-------- DATA FOR ANALYSIS

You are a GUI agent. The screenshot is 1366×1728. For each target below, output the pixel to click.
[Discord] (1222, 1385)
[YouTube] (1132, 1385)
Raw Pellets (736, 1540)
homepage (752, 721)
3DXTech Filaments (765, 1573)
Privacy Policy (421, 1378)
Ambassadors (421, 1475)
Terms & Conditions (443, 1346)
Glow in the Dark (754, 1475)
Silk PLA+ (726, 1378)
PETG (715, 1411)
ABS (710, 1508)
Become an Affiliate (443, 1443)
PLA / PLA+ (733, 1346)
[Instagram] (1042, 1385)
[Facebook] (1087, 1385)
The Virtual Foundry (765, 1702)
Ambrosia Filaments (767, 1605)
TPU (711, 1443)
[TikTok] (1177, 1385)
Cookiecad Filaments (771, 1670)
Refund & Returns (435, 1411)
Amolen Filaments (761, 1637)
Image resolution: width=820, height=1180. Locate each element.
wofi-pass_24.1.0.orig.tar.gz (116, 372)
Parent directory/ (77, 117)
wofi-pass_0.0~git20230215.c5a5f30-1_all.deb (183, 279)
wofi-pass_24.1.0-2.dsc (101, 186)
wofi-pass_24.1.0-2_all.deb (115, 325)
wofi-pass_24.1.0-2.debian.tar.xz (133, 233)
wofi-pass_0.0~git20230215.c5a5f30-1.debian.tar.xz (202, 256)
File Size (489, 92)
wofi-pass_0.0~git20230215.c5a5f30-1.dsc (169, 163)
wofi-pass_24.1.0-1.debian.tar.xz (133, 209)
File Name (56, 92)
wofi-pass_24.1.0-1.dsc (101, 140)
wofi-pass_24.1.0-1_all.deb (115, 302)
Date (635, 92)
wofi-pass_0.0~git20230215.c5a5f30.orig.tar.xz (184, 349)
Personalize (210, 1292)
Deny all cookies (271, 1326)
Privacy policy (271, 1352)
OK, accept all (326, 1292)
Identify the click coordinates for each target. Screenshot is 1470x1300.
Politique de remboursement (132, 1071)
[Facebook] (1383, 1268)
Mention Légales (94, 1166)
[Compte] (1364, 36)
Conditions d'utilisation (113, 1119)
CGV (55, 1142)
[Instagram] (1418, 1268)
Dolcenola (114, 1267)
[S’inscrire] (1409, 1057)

----------------

▶ _ACTIVITY_
When the line containing "[Compte] (1364, 36)" is reached, include it and stop. Until then, output each line of the entries exactly as given, starting from the first.

▶ _RESULT OF THE EXERCISE_
You are a GUI agent. The screenshot is 1366×1728. For each target below, output the pixel to click.
[Discord] (1222, 1385)
[YouTube] (1132, 1385)
Raw Pellets (736, 1540)
homepage (752, 721)
3DXTech Filaments (765, 1573)
Privacy Policy (421, 1378)
Ambassadors (421, 1475)
Terms & Conditions (443, 1346)
Glow in the Dark (754, 1475)
Silk PLA+ (726, 1378)
PETG (715, 1411)
ABS (710, 1508)
Become an Affiliate (443, 1443)
PLA / PLA+ (733, 1346)
[Instagram] (1042, 1385)
[Facebook] (1087, 1385)
The Virtual Foundry (765, 1702)
Ambrosia Filaments (767, 1605)
TPU (711, 1443)
[TikTok] (1177, 1385)
Cookiecad Filaments (771, 1670)
Refund & Returns (435, 1411)
Amolen Filaments (761, 1637)
Image resolution: width=820, height=1180. Locate each element.
wofi-pass_24.1.0.orig.tar.gz (116, 372)
Parent directory/ (77, 117)
wofi-pass_0.0~git20230215.c5a5f30-1_all.deb (183, 279)
wofi-pass_24.1.0-2.dsc (101, 186)
wofi-pass_24.1.0-2_all.deb (115, 325)
wofi-pass_24.1.0-2.debian.tar.xz (133, 233)
wofi-pass_0.0~git20230215.c5a5f30-1.debian.tar.xz (202, 256)
File Size (489, 92)
wofi-pass_0.0~git20230215.c5a5f30-1.dsc (169, 163)
wofi-pass_24.1.0-1.debian.tar.xz (133, 209)
File Name (56, 92)
wofi-pass_24.1.0-1.dsc (101, 140)
wofi-pass_24.1.0-1_all.deb (115, 302)
Date (635, 92)
wofi-pass_0.0~git20230215.c5a5f30.orig.tar.xz (184, 349)
Personalize (210, 1292)
Deny all cookies (271, 1326)
Privacy policy (271, 1352)
OK, accept all (326, 1292)
Identify the click coordinates for each target. Screenshot is 1470x1300.
Politique de remboursement (132, 1071)
[Facebook] (1383, 1268)
Mention Légales (94, 1166)
[Compte] (1364, 36)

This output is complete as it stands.